12.         M. A______ a été dûment convoqué pour l’audience de ce jour devant le tribunal, par le biais de son conseil. La convocation lui a au surplus été adressée, par courrier électronique à l'adresse du foyer des D______.

13.        Lors de l’audience de ce jour, M. A______ a indiqué être arrivé en Suisse en 2000 et avoir reçu un titre de séjour suite à son mariage, permis B renouvelé plusieurs fois jusqu'à ce qu'il se voie octroyer un permis d'établissement. Son centre de vie sociale à Genève se trouvait dans le quartier de E______ et de F______, ainsi que dans le centre-ville. S'il faisait l'objet d'une décision de renvoi de Suisse, il avait néanmoins construit toute sa vie dans ce pays depuis 22 ans et il avait quasiment complètement coupé les liens avec le Maroc, où il n'était retourné que pour de très courts séjours annuels. Chaque mardi, il devait se rendre au poste de police de G______ pour attester de sa présence. Il ne possédait aucun véhicule à moteur et se déplaçait en transports publics ou à vélo.

La représentante de l'OCPM a indiqué que si la demande de prolongation de l'assignation indiquait que M. A______ demeurait inscrit sur un vol spécial par voie maritime, cela visait essentiellement les modalités de ce renvoi, car il était exact qu'aucune date n'était prévue pour le moment. Ces modalités découlaient en l'espèce de l'échec successif d'un vol DEPU et DEPA. Elle a rappelé que l'identification de M. A______ par les autorités marocaines avait eu lieu en juin 2021 et qu'au moment où le Maroc avait levé l'état d'urgence à cette même époque, la Suisse disposait d'une trentaine de places pour des renvois sous la contrainte. M. A______ n'était cependant pas éligible à un tel renvoi, compte tenu du fait qu'il faisait l'objet d'une procédure pénale en cours. La chambre pénale d'appel et de révision avait mis un terme à cette procédure par arrêt du 4 novembre 2021 et la suspension des communications par voie maritime avec le Maroc avait eu lieu à partir du 29 novembre 2021. Elle a précisé qu'il n'y avait pour l'heure pas de vols spéciaux acceptés par le Maroc en provenance de la Suisse. Elle a confirmé la demande de prolongation de l’assignation à la commune de B______ de Monsieur A______ déposée le 11 avril 2022 pour une durée de douze mois, soit jusqu’au 21 avril 2023. Elle a précisé encore que les liaisons aériennes avec le Maroc étaient actuellement ouvertes et que les vols accompagnés avaient lieu

L'intéressé, par l'intermédiaire de son conseil, a conclu principalement au rejet de la prolongation de l'assignation, subsidiairement à l'obligation de se présenter à un poste de police hebdomadairement, et plus subsidiairement à la réduction de la durée de son assignation à trois mois.

•••••

> CONSIGNE 1
Recopiez le passage de l'extrait de la décision situé entre « L'intéressé, par l'intermédiaire » et « à trois mois. », ces deux passages compris.
> CONSIGNE 2
Rédigez la suite de l'extrait de la décision, en reprenant juste après sa dernière phrase.

> Entrées de données extraites

•••••

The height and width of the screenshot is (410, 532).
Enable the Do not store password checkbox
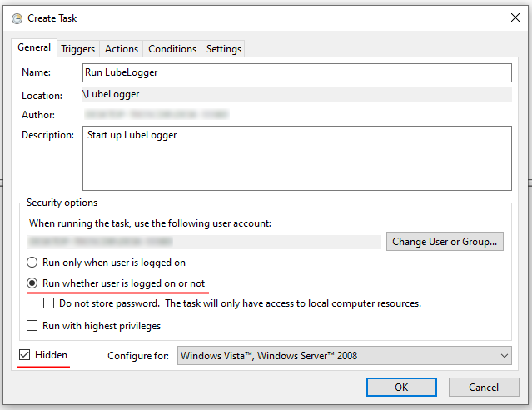(x=49, y=303)
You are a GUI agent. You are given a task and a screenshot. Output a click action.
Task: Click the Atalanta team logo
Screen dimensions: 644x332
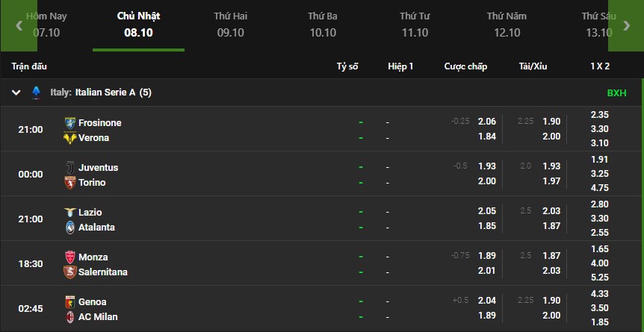(69, 227)
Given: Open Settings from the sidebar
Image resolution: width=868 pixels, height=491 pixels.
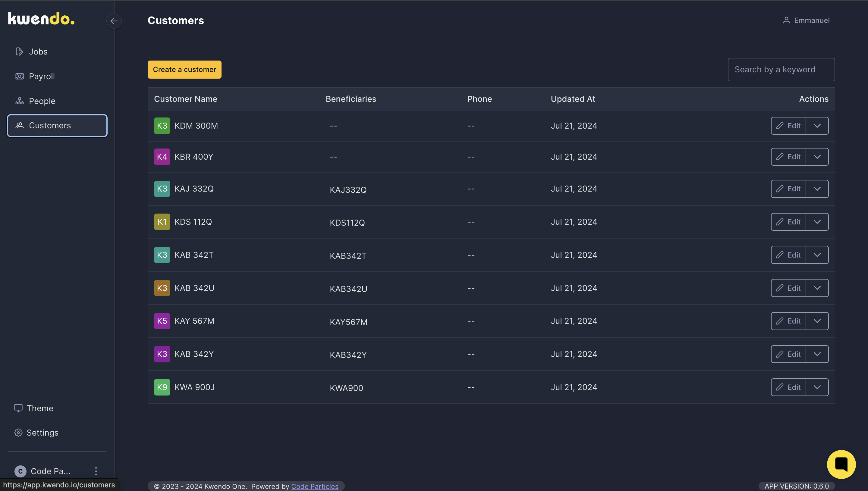Looking at the screenshot, I should click(42, 433).
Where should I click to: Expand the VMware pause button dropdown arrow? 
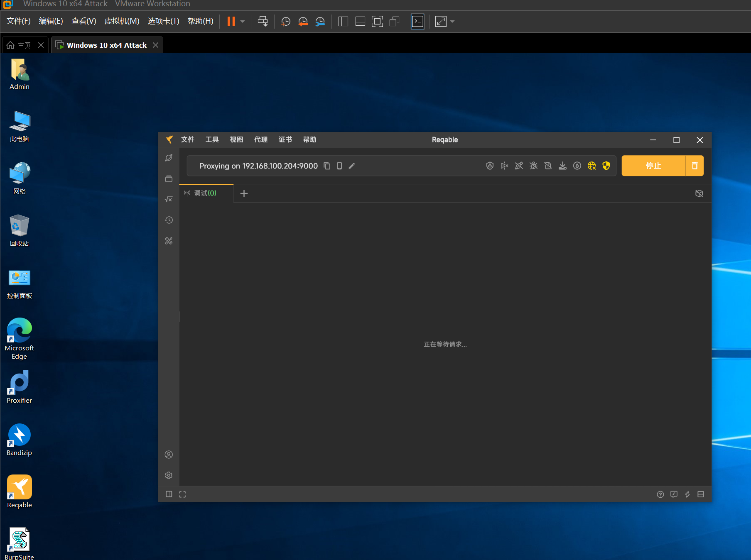(243, 22)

•••••

> RÉPONSE 1
L'intéressé, par l'intermédiaire de son conseil, a conclu principalement au rejet de la prolongation de l'assignation, subsidiairement à l'obligation de se présenter à un poste de police hebdomadairement, et plus subsidiairement à la réduction de la durée de son assignation à trois mois.

> RÉPONSE 2
EN DROIT

1.             Le tribunal est compétent pour prolonger, « à chaque fois de 6 mois au plus », l'interdiction de quitter un territoire assigné ou de pénétrer dans une région déterminée prise à l'encontre d'un étranger (art. 115 al. 1 et 116 al. 1 de la loi sur l'organisation judiciaire du 26 septembre 2010 - LOJ - E 2 05 ; art. 7 al. 4 let. b LaLEtr).

2.             S’il entend demander la prolongation de l’interdiction de quitter un territoire assigné ou de pénétrer dans une région déterminée, l'OCPM doit saisir le tribunal d’une requête écrite et motivée au plus tard 96 heures avant l’expiration des 6 mois d’interdiction (art. 8 al. 2 LaLEtr).

3.             Une telle requête a été déposée en l'occurrence et, statuant ce jour au terme de la procédure orale prévue par l'art. 9 al. 5 LaLEtr, le tribunal respecte le délai de 96 heures courant dès sa saisine que lui impose l'art. 9 al. 2 LaLEtr.

4.             Selon l'art. 74 al. 1 LEI, l'autorité cantonale compétente peut enjoindre à un étranger de ne pas quitter le territoire qui lui est assigné ou de ne pas pénétrer dans une région déterminée dans les cas suivants :

a. l'étranger n'est pas titulaire d'une autorisation de courte durée, d'une autorisation de séjour ou d'une autorisation d'établissement et trouble ou menace la sécurité et l'ordre publics ; cette mesure vise notamment à lutter contre le trafic illégal de stupéfiants, en particulier à éloigner les personnes qui sont en contact répété avec le milieu de la drogue des lieux où se pratique le commerce de stupéfiants (cf. arrêts du Tribunal fédéral 2C_793/2018 du 13 mars 2019 consid. 3.1 ; 2C_570/2016 du 30 juin 2016 consid. 5.1) ;

b. l'étranger est frappé d'une décision de renvoi ou d'expulsion entrée en force et des éléments concrets font redouter qu'il ne quittera pas la Suisse dans le délai prescrit ou il n'a pas respecté le délai qui lui était imparti pour quitter le territoire (cf. ATF 144 II 16 consid. 2.1) ;

c. l'exécution du renvoi ou de l'expulsion a été reportée (art. 69 al. 3 LEI).

5.             Les mesures prévues par l'art. 74 al. 1 let. a LEI visent à prévenir les atteintes à la sécurité et à l'ordre publics plutôt qu'à sanctionner un comportement déterminé (cf. arrêt du Tribunal fédéral 2A.583/2000 du 6 avril 2001 consid. 2a).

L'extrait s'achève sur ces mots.